● Exercise objective:
Repeat only the lines from the one containing "Viewport: 1024px width, 473px height." to the final line below, exactly as they read, and leave every picture out.

● Records for this exercise:
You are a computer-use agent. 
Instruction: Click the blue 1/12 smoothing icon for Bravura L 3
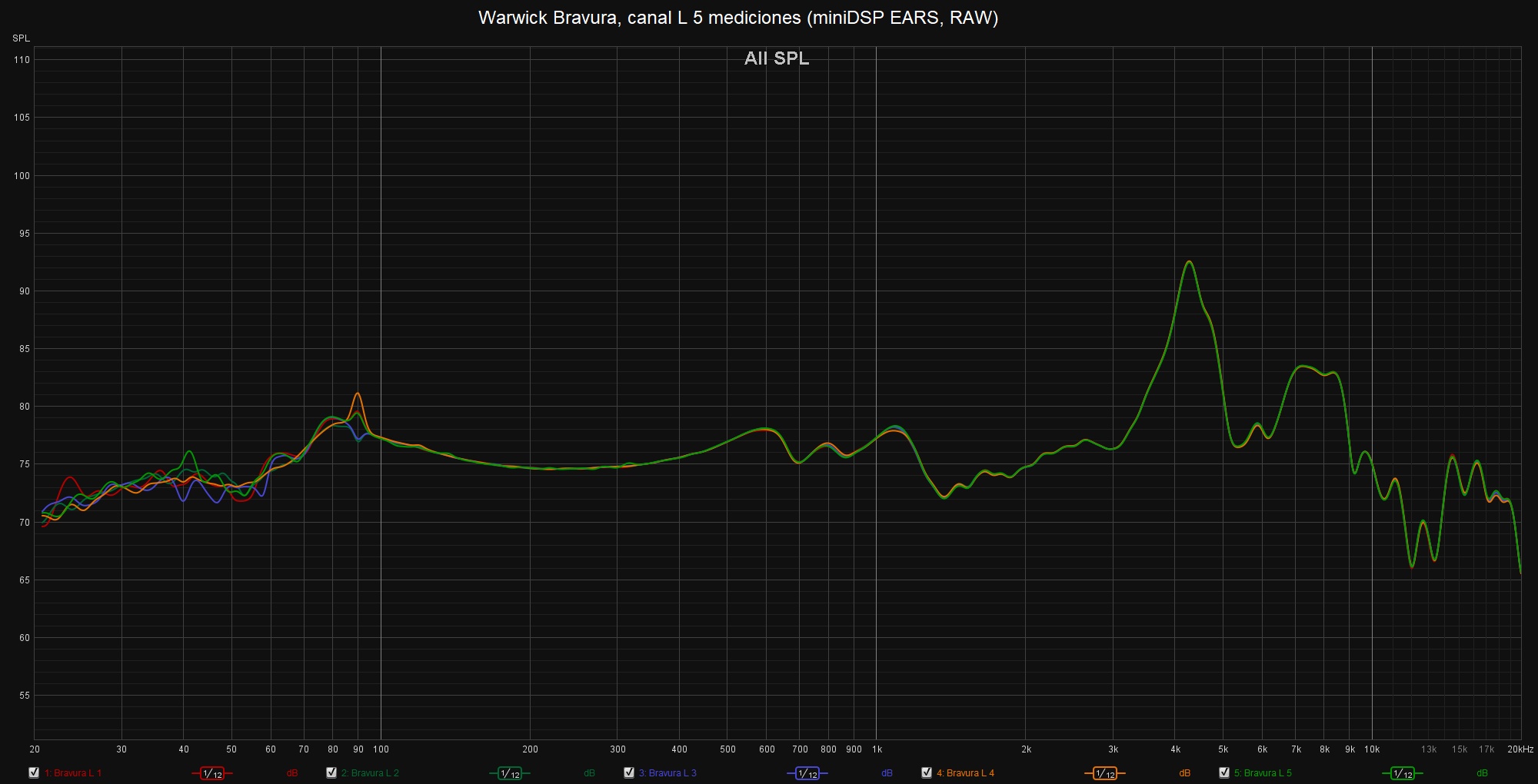807,773
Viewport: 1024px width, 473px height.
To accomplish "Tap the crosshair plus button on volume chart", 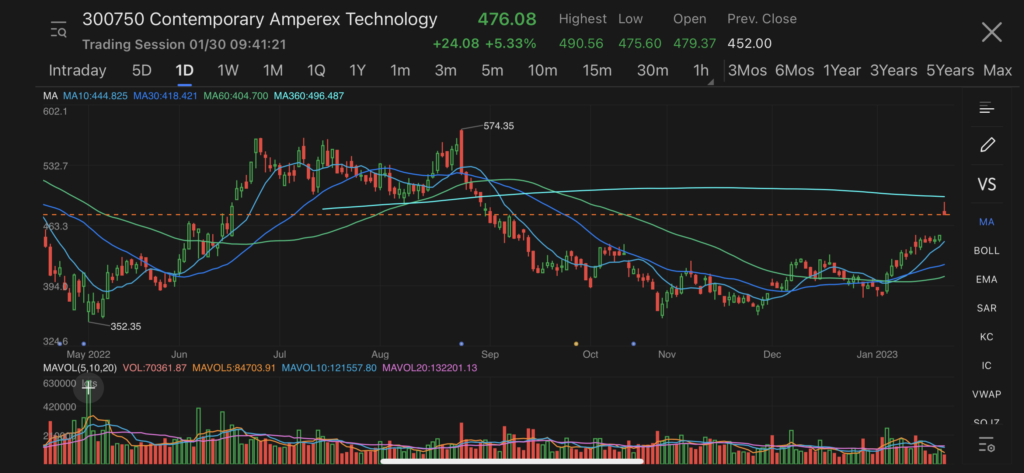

● Task output:
Viewport: 1024px width, 473px height.
To accomplish "Tap the crosshair plus button on volume chart", 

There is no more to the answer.